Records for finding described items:

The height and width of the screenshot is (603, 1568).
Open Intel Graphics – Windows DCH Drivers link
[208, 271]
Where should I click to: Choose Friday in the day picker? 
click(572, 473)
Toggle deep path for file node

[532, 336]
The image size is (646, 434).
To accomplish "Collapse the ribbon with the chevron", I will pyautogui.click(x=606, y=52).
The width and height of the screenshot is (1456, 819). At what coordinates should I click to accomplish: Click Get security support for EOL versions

▶ **EXERCISE OBJECTIVE**
Put every line of the items above into a numbered list, dropping any blank lines.

▶ **REPLY**
1. The height and width of the screenshot is (603, 1568).
2. Open Intel Graphics – Windows DCH Drivers link
3. [208, 271]
4. Where should I click to: Choose Friday in the day picker? 
5. click(572, 473)
6. Toggle deep path for file node
7. [532, 336]
8. The image size is (646, 434).
9. To accomplish "Collapse the ribbon with the chevron", I will pyautogui.click(x=606, y=52).
10. The width and height of the screenshot is (1456, 819). At what coordinates should I click to accomplish: Click Get security support for EOL versions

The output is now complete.